* **TASK DIRECTIONS**
The pictures stay out; everything else in the entries below must be returned exactly.

* **MATERIAL SUPPLIED**
-=-=-
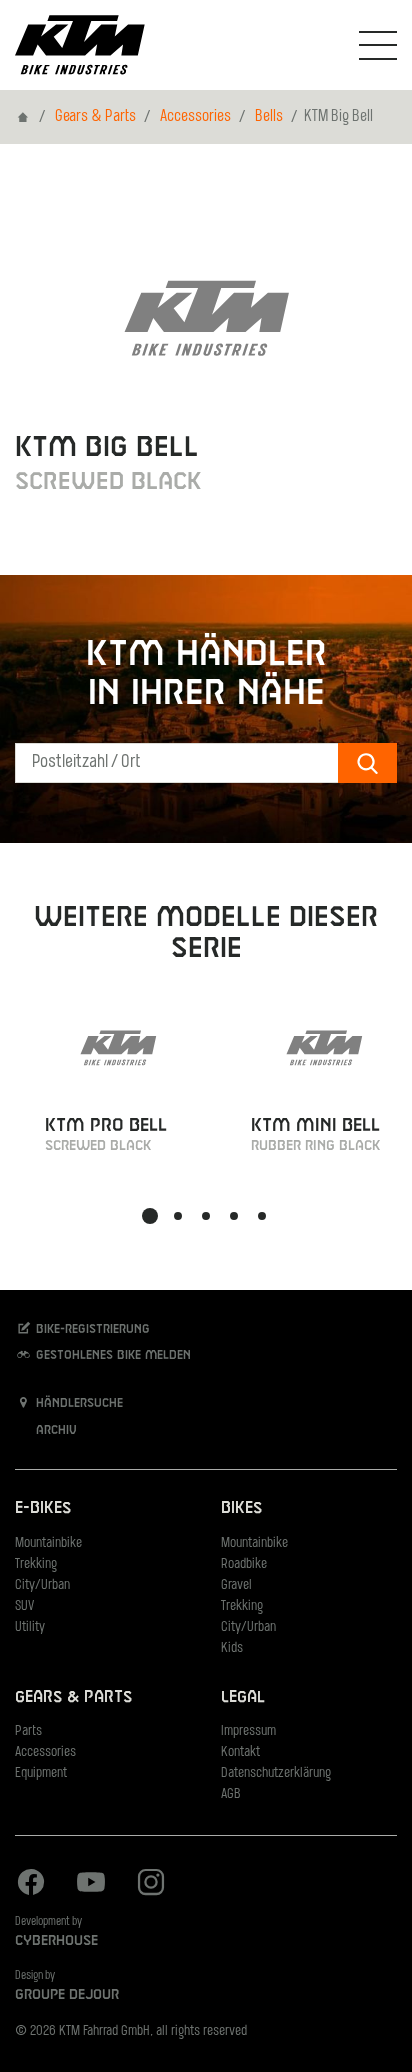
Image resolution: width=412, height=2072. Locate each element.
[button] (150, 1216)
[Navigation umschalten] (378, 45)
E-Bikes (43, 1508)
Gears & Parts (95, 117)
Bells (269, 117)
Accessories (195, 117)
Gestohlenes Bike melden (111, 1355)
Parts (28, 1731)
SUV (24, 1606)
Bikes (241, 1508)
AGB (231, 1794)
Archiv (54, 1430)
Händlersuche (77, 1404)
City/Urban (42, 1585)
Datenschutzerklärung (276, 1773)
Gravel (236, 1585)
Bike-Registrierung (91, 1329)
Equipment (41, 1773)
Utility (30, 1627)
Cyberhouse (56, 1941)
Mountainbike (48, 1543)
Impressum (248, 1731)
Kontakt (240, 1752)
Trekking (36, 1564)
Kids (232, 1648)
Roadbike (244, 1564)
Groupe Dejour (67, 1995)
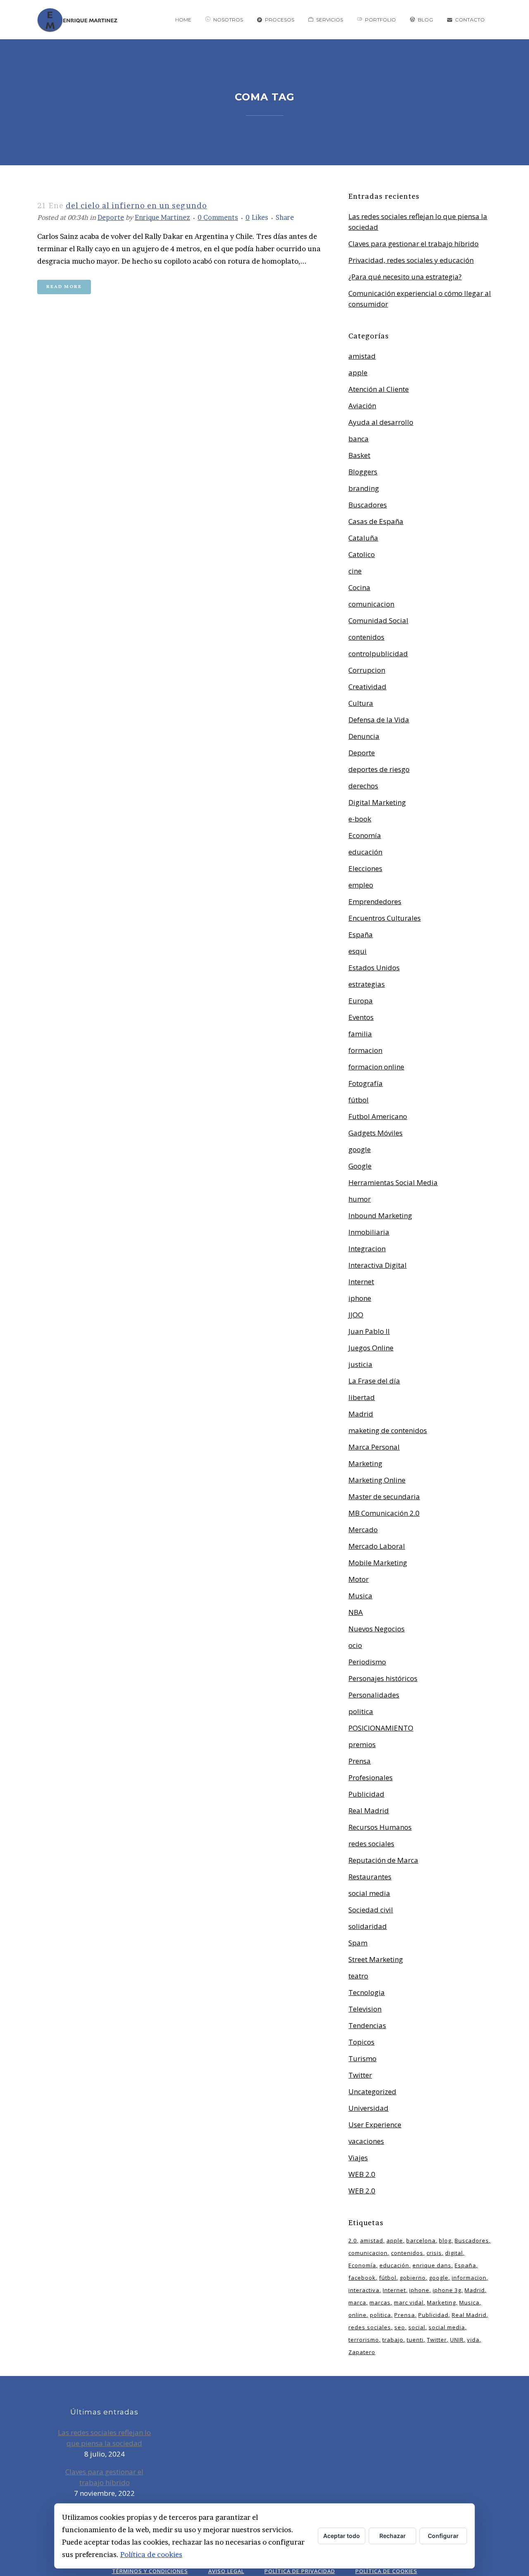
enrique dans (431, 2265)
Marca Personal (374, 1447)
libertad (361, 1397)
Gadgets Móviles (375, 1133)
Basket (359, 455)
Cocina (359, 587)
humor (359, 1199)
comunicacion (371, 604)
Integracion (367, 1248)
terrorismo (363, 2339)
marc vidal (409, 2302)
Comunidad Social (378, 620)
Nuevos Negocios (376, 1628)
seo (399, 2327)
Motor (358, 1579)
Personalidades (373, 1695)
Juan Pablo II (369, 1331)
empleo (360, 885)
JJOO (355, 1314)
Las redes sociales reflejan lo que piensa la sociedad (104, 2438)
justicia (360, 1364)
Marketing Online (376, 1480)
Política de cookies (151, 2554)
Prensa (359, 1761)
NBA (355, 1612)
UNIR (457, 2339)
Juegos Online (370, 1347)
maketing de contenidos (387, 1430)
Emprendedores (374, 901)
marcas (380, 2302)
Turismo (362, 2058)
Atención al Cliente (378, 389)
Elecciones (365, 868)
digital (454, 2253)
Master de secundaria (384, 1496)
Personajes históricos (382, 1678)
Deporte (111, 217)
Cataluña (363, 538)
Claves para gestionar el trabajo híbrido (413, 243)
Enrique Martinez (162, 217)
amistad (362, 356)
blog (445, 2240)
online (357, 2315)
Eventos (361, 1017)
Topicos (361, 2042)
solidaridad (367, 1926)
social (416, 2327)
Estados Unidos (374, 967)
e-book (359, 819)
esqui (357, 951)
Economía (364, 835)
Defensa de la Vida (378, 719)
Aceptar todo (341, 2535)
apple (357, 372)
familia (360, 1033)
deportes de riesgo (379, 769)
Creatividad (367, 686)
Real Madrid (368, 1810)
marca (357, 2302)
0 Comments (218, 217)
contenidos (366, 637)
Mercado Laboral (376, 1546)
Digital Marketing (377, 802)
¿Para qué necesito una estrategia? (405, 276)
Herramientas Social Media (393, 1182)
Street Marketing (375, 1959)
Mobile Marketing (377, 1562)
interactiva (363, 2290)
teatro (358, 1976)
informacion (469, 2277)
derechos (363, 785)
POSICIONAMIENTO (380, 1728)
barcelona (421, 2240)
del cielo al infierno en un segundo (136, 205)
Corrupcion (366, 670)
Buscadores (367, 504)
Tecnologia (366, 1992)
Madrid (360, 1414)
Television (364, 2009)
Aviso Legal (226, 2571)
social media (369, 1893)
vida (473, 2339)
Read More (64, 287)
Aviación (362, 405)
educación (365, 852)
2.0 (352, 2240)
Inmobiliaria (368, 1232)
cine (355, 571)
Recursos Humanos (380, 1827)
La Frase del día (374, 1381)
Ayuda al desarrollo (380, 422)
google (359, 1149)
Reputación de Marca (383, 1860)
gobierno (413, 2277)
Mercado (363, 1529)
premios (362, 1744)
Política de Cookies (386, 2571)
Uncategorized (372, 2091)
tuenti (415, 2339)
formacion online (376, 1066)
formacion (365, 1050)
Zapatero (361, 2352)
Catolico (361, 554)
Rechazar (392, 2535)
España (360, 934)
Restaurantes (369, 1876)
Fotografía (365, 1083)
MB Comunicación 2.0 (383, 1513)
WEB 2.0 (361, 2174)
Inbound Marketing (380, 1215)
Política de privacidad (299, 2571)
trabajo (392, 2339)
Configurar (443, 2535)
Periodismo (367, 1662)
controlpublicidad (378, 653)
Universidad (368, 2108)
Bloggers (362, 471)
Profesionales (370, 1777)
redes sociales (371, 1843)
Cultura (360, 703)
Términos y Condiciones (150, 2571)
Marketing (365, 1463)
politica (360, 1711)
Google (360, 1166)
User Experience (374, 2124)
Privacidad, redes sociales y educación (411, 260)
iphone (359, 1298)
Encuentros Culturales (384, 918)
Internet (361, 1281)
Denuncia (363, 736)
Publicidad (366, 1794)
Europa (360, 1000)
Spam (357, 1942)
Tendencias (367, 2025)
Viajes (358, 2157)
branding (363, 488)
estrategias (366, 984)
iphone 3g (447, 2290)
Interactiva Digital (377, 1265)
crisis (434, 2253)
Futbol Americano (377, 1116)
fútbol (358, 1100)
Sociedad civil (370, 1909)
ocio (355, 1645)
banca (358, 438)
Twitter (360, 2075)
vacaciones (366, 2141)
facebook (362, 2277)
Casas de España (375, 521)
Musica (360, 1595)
-=-=-
* **RESULT**
Image resolution: width=412, height=2072. Locate each element.
[button] (150, 1216)
[Navigation umschalten] (378, 45)
E-Bikes (43, 1508)
Gears & Parts (95, 117)
Bells (269, 117)
Accessories (195, 117)
Gestohlenes Bike melden (111, 1355)
Parts (28, 1731)
SUV (24, 1606)
Bikes (241, 1508)
AGB (231, 1794)
Archiv (54, 1430)
Händlersuche (77, 1404)
City/Urban (42, 1585)
Datenschutzerklärung (276, 1773)
Gravel (236, 1585)
Bike-Registrierung (91, 1329)
Equipment (41, 1773)
Utility (30, 1627)
Cyberhouse (56, 1941)
Mountainbike (48, 1543)
Impressum (248, 1731)
Kontakt (240, 1752)
Trekking (36, 1564)
Kids (232, 1648)
Roadbike (244, 1564)
Groupe Dejour (67, 1995)
enrique dans (431, 2265)
Marca Personal (374, 1447)
libertad (361, 1397)
Gadgets Móviles (375, 1133)
Basket (359, 455)
Cocina (359, 587)
humor (359, 1199)
comunicacion (371, 604)
Integracion (367, 1248)
terrorismo (363, 2339)
marc vidal (409, 2302)
Comunidad Social (378, 620)
Nuevos Negocios (376, 1628)
seo (399, 2327)
Motor (358, 1579)
Personalidades (373, 1695)
Juan Pablo II (369, 1331)
empleo (360, 885)
JJOO (355, 1314)
Las redes sociales reflejan lo que piensa la sociedad (104, 2438)
justicia (360, 1364)
Marketing Online (376, 1480)
Política de cookies (151, 2554)
Prensa (359, 1761)
NBA (355, 1612)
UNIR (457, 2339)
Juegos Online (370, 1347)
maketing de contenidos (387, 1430)
Emprendedores (374, 901)
marcas (380, 2302)
Turismo (362, 2058)
Atención al Cliente (378, 389)
Elecciones (365, 868)
digital (454, 2253)
Master de secundaria (384, 1496)
Personajes históricos (382, 1678)
Deporte (111, 217)
Cataluña (363, 538)
Claves para gestionar el trabajo híbrido (413, 243)
Enrique Martinez (162, 217)
amistad (362, 356)
blog (445, 2240)
online (357, 2315)
Eventos (361, 1017)
Topicos (361, 2042)
solidaridad (367, 1926)
social (416, 2327)
Estados Unidos (374, 967)
e-book (359, 819)
esqui (357, 951)
Economía (364, 835)
Defensa de la Vida (378, 719)
Aceptar todo (341, 2535)
apple (357, 372)
familia (360, 1033)
deportes de riesgo (379, 769)
Creatividad (367, 686)
Real Madrid (368, 1810)
marca (357, 2302)
0 Comments (218, 217)
contenidos (366, 637)
Mercado Laboral (376, 1546)
Digital Marketing (377, 802)
¿Para qué necesito una estrategia? (405, 276)
Herramientas Social Media (393, 1182)
Street Marketing (375, 1959)
Mobile Marketing (377, 1562)
interactiva (363, 2290)
teatro (358, 1976)
informacion (469, 2277)
derechos (363, 785)
POSICIONAMIENTO (380, 1728)
barcelona (421, 2240)
del cielo al infierno en un segundo (136, 205)
Corrupcion (366, 670)
Buscadores (367, 504)
Tecnologia (366, 1992)
Madrid (360, 1414)
Television (364, 2009)
Aviso Legal (226, 2571)
social media (369, 1893)
vida (473, 2339)
Read More (64, 287)
Aviación (362, 405)
educación (365, 852)
2.0 (352, 2240)
Inmobiliaria (368, 1232)
cine (355, 571)
Recursos Humanos (380, 1827)
La Frase del día (374, 1381)
Ayuda al desarrollo (380, 422)
google (359, 1149)
Reputación de Marca (383, 1860)
gobierno (413, 2277)
Mercado (363, 1529)
premios (362, 1744)
Política de Cookies (386, 2571)
Uncategorized (372, 2091)
tuenti (415, 2339)
formacion online (376, 1066)
formacion (365, 1050)
Zapatero (361, 2352)
Catolico (361, 554)
Rechazar (392, 2535)
España (360, 934)
Restaurantes (369, 1876)
Fotografía (365, 1083)
MB Comunicación 2.0 (383, 1513)
WEB 2.0 (361, 2174)
Inbound Marketing (380, 1215)
Política de privacidad (299, 2571)
trabajo (392, 2339)
Configurar (443, 2535)
Periodismo (367, 1662)
controlpublicidad (378, 653)
Universidad (368, 2108)
Bloggers (362, 471)
Profesionales (370, 1777)
redes sociales (371, 1843)
Cultura (360, 703)
Términos y Condiciones (150, 2571)
Marketing (365, 1463)
politica (360, 1711)
Google (360, 1166)
User Experience (374, 2124)
Privacidad, redes sociales y educación (411, 260)
iphone (359, 1298)
Encuentros Culturales (384, 918)
Internet (361, 1281)
Denuncia (363, 736)
Publicidad (366, 1794)
Europa (360, 1000)
Spam (357, 1942)
Tendencias (367, 2025)
Viajes (358, 2157)
branding (363, 488)
estrategias (366, 984)
iphone 3g (447, 2290)
Interactiva Digital (377, 1265)
crisis (434, 2253)
Futbol Americano (377, 1116)
fútbol (358, 1100)
Sociedad civil (370, 1909)
ocio (355, 1645)
banca (358, 438)
Twitter (360, 2075)
vacaciones (366, 2141)
facebook (362, 2277)
Casas de España (375, 521)
Musica (360, 1595)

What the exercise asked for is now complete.